Task directions: Turn the data from the line containing "You are a computer-use agent. Screen" through the end of the data into a numbered list, leaving out blank lines.

--- start of Input for this task ---

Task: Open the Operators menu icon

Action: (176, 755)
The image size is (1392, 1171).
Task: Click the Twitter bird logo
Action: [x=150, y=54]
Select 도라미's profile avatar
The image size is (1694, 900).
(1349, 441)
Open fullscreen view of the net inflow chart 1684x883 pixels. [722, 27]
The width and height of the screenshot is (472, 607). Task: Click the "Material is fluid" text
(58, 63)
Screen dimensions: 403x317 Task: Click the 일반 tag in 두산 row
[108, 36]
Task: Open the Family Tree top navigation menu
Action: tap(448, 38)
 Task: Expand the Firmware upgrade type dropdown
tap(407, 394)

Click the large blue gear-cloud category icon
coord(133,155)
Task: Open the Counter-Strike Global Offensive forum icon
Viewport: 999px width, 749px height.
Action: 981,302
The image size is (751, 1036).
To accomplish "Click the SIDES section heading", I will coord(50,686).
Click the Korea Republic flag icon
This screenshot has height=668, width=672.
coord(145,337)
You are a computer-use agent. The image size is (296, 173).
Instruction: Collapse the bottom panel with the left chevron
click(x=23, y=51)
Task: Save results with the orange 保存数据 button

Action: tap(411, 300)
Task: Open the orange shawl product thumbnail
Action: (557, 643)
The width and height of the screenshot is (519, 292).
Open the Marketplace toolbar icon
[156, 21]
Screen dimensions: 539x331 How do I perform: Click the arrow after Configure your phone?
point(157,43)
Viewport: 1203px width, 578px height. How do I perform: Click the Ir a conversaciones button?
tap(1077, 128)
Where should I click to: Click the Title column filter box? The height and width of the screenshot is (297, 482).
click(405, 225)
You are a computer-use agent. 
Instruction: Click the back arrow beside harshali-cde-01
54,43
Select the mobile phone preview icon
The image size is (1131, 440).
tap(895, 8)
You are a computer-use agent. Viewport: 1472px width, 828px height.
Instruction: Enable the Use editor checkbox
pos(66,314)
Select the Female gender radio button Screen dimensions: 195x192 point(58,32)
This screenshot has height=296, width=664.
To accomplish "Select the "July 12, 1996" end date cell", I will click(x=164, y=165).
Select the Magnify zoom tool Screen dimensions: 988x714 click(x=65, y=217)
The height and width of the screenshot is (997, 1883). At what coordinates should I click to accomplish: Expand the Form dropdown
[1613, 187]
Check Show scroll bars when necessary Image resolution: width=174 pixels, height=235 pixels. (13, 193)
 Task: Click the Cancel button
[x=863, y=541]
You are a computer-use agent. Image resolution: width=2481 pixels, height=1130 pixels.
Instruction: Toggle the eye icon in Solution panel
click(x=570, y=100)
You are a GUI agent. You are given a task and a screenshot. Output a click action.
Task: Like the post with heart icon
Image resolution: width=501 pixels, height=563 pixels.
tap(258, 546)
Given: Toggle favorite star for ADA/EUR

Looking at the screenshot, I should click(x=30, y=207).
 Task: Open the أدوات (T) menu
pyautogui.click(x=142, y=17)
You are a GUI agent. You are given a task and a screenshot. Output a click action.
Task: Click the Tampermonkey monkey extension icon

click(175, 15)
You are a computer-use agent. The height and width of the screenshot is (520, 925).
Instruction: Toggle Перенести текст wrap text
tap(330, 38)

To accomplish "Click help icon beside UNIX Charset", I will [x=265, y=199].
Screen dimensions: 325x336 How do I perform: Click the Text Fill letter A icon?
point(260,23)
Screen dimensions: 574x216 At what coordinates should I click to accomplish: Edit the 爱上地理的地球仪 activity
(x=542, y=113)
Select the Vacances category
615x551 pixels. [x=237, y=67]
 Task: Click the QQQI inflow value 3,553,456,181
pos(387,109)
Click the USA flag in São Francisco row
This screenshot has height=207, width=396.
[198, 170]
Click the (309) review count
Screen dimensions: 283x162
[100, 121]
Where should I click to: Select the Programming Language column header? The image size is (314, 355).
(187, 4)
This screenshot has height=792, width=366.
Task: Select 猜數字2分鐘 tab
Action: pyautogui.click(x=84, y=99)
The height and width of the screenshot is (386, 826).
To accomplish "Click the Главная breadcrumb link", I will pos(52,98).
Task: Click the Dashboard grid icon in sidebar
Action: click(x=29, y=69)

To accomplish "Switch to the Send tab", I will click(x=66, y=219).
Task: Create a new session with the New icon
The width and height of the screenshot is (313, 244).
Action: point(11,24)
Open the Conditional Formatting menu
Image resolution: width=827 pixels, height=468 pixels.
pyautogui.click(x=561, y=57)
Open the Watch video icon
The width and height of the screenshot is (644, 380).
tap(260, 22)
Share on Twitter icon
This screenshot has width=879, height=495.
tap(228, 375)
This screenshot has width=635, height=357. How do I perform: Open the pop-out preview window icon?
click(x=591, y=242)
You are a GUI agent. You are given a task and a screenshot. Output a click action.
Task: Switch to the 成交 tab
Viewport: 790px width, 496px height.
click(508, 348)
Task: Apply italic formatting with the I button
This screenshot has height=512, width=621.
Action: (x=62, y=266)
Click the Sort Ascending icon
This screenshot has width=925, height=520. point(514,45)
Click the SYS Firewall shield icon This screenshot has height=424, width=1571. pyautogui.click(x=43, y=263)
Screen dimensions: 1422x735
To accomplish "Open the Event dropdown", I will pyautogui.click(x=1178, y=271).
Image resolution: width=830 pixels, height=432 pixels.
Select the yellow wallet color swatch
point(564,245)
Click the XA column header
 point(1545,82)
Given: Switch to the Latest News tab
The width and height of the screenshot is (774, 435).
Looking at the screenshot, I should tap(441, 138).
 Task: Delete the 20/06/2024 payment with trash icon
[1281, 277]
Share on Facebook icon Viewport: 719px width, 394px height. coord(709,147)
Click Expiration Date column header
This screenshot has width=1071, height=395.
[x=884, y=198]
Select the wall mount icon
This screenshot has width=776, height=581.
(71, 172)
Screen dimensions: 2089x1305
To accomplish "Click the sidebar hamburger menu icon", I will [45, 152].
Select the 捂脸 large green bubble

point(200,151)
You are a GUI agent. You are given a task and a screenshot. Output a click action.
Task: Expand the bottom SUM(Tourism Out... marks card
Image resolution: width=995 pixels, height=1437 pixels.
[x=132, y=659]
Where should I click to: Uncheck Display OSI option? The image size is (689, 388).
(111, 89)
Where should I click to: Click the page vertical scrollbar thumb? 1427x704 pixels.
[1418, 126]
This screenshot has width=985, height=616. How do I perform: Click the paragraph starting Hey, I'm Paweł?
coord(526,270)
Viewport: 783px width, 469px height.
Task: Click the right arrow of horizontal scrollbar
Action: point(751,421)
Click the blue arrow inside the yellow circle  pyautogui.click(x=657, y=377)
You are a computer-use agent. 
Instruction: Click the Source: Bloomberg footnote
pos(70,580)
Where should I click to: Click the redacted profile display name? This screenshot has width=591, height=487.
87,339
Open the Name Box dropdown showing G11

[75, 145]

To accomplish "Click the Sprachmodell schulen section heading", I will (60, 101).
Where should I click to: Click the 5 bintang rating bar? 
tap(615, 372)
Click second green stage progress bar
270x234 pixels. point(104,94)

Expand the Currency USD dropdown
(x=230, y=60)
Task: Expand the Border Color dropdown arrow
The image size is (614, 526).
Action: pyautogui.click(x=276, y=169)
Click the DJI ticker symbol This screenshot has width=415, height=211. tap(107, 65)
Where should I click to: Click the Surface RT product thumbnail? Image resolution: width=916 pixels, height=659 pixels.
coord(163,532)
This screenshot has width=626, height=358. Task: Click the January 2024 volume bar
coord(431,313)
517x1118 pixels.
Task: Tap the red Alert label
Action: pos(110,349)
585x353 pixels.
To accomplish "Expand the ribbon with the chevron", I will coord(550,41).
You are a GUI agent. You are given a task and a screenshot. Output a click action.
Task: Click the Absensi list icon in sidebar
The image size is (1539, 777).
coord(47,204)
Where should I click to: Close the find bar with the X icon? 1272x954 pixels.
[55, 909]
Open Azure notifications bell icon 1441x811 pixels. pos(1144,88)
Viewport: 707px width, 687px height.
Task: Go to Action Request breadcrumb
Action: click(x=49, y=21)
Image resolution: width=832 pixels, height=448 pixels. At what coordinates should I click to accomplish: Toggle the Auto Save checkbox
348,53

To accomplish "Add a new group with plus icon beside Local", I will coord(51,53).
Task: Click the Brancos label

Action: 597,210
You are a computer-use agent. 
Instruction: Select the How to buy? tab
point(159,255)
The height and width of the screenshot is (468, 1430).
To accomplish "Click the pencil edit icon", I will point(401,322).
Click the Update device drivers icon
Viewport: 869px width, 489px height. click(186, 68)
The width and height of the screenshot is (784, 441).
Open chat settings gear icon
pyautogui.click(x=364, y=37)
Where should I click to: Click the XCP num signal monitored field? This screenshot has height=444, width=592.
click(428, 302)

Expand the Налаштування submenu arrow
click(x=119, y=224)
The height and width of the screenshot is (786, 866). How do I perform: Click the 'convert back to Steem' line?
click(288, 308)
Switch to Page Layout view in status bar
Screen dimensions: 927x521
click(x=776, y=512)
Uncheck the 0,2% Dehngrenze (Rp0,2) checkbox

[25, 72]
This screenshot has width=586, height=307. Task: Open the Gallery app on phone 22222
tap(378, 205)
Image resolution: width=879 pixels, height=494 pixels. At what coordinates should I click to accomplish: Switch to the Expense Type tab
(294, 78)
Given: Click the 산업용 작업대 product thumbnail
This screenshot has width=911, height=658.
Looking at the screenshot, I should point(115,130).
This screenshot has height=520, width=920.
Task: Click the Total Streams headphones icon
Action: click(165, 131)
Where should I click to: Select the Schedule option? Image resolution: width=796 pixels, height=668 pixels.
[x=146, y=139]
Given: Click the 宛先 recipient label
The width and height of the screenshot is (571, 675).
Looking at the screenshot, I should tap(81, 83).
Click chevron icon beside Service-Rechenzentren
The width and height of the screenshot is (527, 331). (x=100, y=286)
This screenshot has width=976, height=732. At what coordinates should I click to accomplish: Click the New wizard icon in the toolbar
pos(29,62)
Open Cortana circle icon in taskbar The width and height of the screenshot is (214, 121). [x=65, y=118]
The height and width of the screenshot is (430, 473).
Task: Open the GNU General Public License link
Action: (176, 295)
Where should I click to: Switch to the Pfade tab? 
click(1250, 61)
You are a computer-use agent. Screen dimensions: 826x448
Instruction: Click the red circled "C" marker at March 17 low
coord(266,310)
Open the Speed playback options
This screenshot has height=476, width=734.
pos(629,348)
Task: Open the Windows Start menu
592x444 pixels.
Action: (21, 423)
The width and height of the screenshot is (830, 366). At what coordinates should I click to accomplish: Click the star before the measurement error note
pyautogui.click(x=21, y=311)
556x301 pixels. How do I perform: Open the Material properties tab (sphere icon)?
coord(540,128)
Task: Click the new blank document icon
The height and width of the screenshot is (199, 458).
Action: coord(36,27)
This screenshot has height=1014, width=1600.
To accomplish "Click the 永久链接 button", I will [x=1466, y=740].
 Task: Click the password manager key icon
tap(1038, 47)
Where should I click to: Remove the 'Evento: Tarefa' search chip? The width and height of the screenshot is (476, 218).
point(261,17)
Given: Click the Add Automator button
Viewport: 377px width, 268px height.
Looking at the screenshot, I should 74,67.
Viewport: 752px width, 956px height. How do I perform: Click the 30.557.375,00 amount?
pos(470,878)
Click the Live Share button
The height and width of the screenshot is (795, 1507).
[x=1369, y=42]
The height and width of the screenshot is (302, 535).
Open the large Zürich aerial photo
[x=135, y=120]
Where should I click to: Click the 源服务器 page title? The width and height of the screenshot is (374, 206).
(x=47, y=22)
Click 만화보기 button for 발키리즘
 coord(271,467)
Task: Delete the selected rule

--- end of Input for this task ---

Answer to the task:
1. You are a computer-use agent. Screen dimensions: 826x448
2. Instruction: Click the red circled "C" marker at March 17 low
3. coord(266,310)
4. Open the Speed playback options
5. This screenshot has height=476, width=734.
6. pos(629,348)
7. Task: Open the Windows Start menu
8. 592x444 pixels.
9. Action: (21, 423)
10. The width and height of the screenshot is (830, 366). At what coordinates should I click to accomplish: Click the star before the measurement error note
11. pyautogui.click(x=21, y=311)
12. 556x301 pixels. How do I perform: Open the Material properties tab (sphere icon)?
13. coord(540,128)
14. Task: Click the new blank document icon
15. The height and width of the screenshot is (199, 458).
16. Action: coord(36,27)
17. This screenshot has height=1014, width=1600.
18. To accomplish "Click the 永久链接 button", I will [x=1466, y=740].
19.  Task: Click the password manager key icon
20. tap(1038, 47)
21. Where should I click to: Remove the 'Evento: Tarefa' search chip? The width and height of the screenshot is (476, 218).
22. point(261,17)
23. Given: Click the Add Automator button
24. Viewport: 377px width, 268px height.
25. Looking at the screenshot, I should 74,67.
26. Viewport: 752px width, 956px height. How do I perform: Click the 30.557.375,00 amount?
27. pos(470,878)
28. Click the Live Share button
29. The height and width of the screenshot is (795, 1507).
30. [x=1369, y=42]
31. The height and width of the screenshot is (302, 535).
32. Open the large Zürich aerial photo
33. [x=135, y=120]
34. Where should I click to: Click the 源服务器 page title? The width and height of the screenshot is (374, 206).
35. (x=47, y=22)
36. Click 만화보기 button for 발키리즘
37.  coord(271,467)
38. Task: Delete the selected rule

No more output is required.